DATA SHOWN
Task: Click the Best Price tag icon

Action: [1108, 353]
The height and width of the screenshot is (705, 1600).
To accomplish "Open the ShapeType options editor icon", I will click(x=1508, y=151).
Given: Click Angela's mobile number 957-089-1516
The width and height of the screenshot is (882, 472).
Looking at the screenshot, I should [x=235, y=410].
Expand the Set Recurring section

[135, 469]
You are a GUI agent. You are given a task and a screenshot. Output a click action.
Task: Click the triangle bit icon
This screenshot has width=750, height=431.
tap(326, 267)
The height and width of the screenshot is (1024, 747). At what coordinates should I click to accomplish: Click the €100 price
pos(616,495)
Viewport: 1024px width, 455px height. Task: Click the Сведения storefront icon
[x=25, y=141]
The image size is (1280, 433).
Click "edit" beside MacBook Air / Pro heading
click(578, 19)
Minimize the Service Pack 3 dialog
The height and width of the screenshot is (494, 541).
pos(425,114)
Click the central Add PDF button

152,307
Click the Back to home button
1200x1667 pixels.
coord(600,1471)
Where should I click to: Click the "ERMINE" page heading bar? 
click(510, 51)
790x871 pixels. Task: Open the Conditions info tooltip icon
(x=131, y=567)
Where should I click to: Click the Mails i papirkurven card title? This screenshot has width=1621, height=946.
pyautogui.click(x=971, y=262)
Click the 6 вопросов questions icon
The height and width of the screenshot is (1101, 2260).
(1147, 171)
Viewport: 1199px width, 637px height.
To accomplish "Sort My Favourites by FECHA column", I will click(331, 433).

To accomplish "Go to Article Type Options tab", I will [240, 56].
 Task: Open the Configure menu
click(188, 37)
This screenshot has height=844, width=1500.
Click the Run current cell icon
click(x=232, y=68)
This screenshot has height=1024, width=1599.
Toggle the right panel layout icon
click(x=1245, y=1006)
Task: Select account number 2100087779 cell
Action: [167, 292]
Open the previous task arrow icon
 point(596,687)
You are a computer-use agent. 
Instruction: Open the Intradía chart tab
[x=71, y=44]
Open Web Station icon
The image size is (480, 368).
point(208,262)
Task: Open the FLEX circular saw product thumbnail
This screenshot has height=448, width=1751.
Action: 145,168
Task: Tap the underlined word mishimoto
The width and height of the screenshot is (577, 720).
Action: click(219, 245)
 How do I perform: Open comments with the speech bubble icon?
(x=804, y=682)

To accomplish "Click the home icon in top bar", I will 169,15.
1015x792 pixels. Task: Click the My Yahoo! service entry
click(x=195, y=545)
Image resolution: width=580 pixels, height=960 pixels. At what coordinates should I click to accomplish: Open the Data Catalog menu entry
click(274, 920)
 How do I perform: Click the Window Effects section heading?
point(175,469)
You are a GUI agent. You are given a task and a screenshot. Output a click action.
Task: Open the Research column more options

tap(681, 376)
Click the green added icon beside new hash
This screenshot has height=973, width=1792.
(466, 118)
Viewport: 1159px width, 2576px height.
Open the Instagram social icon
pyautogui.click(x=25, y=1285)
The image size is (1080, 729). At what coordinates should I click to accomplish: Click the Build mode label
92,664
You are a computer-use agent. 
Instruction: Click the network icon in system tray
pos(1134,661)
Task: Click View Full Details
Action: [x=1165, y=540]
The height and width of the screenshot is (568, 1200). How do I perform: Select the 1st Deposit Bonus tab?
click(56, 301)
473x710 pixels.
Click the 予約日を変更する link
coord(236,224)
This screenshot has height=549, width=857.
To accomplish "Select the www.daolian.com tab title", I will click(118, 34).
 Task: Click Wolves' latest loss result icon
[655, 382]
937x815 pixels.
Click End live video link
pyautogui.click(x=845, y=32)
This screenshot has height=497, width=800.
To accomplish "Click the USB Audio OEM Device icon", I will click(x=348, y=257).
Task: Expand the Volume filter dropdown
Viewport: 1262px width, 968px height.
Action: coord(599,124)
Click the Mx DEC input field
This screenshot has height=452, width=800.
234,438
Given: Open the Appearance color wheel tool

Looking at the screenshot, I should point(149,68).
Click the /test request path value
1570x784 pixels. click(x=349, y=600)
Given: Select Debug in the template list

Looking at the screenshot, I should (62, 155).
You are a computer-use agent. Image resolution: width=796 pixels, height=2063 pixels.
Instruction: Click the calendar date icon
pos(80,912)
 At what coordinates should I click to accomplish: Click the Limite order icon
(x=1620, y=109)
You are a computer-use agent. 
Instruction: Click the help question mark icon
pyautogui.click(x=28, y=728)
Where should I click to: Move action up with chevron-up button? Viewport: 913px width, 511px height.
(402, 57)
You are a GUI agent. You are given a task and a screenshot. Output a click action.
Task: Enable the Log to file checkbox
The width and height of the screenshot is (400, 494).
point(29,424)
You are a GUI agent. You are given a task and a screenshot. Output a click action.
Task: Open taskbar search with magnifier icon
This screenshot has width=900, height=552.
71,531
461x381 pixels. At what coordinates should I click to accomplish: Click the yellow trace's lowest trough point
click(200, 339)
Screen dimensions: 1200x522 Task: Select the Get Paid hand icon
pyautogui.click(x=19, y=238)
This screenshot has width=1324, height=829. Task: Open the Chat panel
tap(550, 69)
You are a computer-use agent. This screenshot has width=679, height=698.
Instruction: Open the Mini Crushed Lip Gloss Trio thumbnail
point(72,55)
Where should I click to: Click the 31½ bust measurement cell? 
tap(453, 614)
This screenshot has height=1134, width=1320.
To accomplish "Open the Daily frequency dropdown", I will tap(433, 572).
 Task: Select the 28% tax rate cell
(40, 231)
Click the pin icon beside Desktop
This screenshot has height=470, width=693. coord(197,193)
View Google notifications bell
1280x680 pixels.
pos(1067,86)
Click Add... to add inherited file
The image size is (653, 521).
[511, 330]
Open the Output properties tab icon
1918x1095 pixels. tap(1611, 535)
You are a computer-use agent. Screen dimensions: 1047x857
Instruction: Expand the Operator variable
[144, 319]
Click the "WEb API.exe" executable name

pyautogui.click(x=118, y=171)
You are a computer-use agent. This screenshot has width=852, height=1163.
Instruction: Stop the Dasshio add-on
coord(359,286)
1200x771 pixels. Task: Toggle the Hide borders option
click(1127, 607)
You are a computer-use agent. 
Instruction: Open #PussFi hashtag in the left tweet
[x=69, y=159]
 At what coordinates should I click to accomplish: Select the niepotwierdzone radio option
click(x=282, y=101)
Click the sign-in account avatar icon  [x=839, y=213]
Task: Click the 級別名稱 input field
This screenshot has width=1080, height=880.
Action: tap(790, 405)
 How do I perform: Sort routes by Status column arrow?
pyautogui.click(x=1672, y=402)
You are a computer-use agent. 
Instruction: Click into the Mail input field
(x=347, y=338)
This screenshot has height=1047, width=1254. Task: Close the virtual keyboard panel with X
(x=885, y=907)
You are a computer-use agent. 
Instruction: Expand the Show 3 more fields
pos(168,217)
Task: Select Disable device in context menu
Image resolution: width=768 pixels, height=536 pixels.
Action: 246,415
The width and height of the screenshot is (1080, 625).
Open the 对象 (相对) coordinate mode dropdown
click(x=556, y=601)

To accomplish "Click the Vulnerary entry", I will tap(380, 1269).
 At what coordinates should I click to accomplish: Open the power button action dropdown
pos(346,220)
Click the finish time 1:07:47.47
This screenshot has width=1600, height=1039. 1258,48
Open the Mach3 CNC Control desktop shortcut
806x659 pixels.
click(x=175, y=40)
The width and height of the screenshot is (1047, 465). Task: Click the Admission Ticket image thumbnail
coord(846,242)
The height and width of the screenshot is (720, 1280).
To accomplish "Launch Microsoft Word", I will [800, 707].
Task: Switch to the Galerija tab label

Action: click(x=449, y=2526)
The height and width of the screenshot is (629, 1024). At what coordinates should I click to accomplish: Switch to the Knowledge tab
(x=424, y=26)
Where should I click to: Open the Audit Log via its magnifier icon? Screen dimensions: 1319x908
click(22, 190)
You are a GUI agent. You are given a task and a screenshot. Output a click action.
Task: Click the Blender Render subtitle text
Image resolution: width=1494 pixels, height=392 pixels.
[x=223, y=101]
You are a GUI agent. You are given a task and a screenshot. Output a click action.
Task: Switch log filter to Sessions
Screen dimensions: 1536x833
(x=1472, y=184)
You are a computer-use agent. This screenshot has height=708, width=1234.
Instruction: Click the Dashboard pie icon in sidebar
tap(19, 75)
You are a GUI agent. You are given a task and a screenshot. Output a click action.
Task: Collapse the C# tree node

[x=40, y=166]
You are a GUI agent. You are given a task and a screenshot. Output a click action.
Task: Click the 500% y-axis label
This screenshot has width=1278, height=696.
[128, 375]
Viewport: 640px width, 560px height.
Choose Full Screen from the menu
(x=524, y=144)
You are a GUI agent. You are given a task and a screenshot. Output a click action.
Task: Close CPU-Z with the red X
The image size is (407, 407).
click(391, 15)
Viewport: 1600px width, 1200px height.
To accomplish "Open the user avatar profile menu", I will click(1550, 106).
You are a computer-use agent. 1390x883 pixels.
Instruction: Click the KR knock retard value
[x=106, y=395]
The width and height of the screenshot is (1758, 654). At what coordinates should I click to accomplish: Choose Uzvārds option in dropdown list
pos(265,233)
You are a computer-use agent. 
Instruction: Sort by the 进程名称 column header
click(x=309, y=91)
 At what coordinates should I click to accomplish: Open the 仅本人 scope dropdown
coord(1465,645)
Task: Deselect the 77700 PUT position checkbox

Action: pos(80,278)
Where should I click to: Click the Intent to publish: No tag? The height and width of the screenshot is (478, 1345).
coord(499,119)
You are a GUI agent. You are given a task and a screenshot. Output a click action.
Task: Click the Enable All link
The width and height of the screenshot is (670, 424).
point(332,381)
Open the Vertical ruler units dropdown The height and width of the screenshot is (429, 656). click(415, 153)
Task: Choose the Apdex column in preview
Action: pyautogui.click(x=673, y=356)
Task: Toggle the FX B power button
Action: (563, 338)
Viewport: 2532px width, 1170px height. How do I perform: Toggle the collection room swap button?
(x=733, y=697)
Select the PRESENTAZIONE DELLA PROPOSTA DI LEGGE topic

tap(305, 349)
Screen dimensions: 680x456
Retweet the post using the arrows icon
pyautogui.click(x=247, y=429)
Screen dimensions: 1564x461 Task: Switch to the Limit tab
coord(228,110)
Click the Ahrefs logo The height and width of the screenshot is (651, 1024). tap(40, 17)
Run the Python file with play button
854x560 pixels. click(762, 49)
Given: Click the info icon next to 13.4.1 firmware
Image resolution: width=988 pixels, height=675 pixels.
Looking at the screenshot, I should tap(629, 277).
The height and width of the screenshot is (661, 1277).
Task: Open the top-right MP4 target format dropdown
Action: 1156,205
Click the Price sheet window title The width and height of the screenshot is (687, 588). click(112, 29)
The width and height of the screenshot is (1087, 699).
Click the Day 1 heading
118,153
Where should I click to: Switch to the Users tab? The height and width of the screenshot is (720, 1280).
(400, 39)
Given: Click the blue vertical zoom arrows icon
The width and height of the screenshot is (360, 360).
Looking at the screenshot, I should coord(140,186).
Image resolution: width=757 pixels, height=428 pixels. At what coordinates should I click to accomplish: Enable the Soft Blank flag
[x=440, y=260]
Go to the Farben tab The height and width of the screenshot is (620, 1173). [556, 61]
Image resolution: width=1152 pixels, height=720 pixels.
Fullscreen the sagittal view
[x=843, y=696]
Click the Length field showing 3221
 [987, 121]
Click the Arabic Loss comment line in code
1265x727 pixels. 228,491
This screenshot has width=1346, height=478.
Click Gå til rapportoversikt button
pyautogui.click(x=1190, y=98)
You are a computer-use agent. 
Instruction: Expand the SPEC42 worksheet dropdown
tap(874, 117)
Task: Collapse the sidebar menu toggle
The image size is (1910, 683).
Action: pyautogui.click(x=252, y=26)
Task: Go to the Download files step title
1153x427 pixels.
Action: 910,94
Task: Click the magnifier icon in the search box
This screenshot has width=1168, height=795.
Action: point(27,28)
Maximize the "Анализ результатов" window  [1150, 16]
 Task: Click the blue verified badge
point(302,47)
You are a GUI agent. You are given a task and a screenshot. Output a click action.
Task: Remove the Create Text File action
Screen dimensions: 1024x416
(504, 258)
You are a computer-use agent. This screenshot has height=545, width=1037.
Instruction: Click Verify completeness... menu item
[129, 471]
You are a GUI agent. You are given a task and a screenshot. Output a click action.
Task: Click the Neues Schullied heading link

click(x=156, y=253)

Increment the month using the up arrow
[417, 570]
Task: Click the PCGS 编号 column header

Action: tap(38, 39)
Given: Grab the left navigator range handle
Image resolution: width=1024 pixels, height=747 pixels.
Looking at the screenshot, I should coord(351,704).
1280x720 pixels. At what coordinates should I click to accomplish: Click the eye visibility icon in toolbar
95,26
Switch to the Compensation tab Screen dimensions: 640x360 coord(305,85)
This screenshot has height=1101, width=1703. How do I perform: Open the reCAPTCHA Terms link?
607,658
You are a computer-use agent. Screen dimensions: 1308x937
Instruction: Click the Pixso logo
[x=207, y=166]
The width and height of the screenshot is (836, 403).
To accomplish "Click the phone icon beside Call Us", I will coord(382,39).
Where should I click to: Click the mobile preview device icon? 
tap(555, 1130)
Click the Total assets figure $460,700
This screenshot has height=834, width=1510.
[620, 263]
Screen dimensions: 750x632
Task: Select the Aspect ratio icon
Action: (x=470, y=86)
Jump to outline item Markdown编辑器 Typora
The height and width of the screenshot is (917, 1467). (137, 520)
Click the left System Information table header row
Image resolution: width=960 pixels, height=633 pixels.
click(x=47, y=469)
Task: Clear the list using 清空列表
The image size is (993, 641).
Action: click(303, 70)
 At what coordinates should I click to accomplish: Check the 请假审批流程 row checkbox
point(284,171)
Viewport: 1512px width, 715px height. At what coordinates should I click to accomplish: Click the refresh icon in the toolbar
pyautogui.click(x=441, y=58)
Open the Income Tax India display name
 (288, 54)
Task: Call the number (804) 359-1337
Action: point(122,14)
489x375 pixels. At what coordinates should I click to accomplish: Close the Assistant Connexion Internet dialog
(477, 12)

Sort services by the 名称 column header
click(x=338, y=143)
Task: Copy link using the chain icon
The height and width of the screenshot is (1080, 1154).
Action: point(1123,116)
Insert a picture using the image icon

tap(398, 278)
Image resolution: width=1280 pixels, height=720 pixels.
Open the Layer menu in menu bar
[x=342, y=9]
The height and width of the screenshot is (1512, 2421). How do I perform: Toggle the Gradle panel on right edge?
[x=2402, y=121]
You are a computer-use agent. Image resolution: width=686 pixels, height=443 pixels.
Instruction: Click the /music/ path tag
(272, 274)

EXERCISE
Your reply must contain exactly the lines from the first line of the data through the line holding "Given: Click Angela's", and nothing more.

SOLUTION TO THIS EXERCISE
Task: Click the Best Price tag icon

Action: [1108, 353]
The height and width of the screenshot is (705, 1600).
To accomplish "Open the ShapeType options editor icon", I will click(x=1508, y=151).
Given: Click Angela's mobile number 957-089-1516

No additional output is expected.